Derived from Karpathy's autoresearch GitHub repo, this pattern uses three ingredients: the thing being optimized (your skill.md), evaluation criteria (how to measure if the output is good), and an optimization agent that iterates between running the skill and improving it based on eval results.

Writing Effective Evals

The eval is the most critical component. It defines what "good output" looks like in concrete, measurable terms. Bad evals are vague ("make it better"). Good evals are specific ("output must contain exactly 5 sections, each under 200 words, with at least one code example").

The Optimization Loop

The agent runs the skill, evaluates the output against your criteria, identifies where it falls short, modifies the skill prompt to address the gaps, and repeats.

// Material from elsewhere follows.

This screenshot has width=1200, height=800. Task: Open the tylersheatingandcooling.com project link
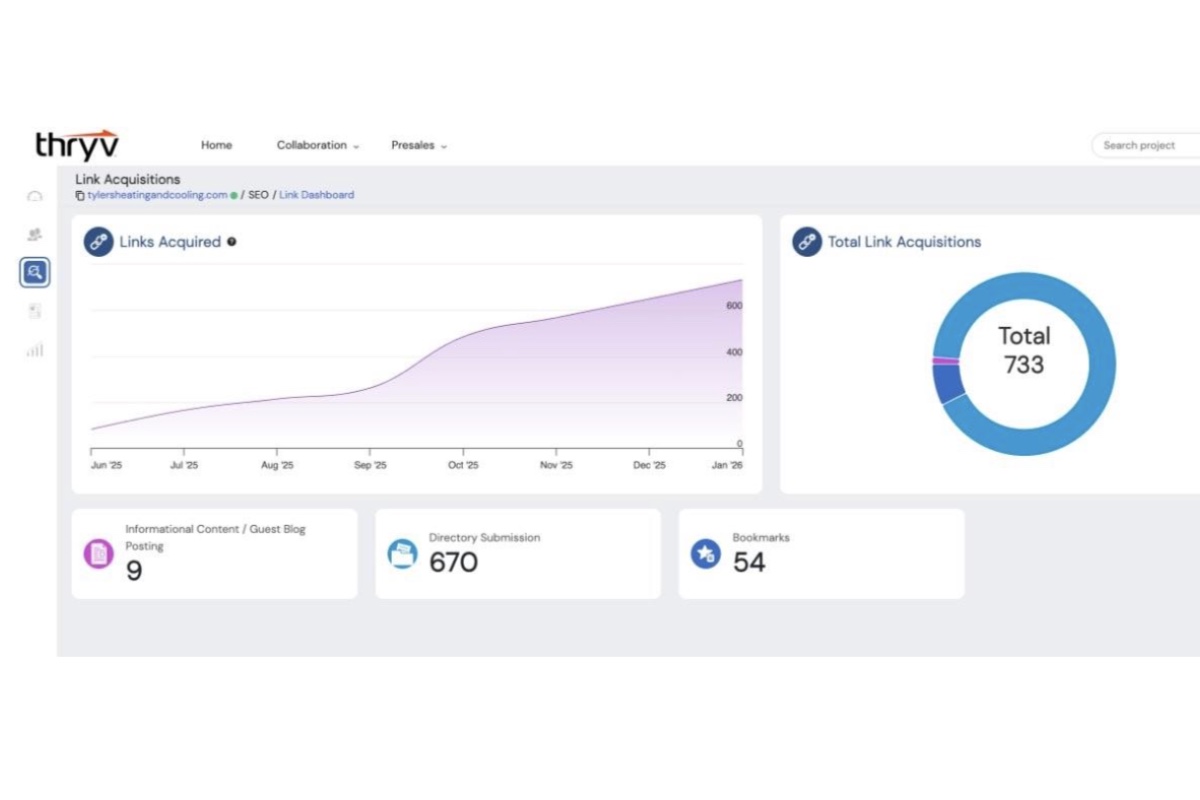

Each iteration produces a measurably better version of the skill.

Practical Takeaways

  1. Don't manually debug skills; set up an autoresearch loop to improve them automatically
  2. Write specific, measurable evals rather than vague quality criteria
  3. The pattern works for any repeatable process, not just Claude Code skills
  4. Start with your most-used but least-reliable skill for maximum impact
  5. Let the optimization run overnight for hands-free improvement

Summary

Autoresearch transforms skill development from a manual debugging process into an automated optimization loop. By defining clear evaluation criteria and letting an agent iteratively improve the skill prompt, you can achieve significantly higher reliability without spending your own time on fixes.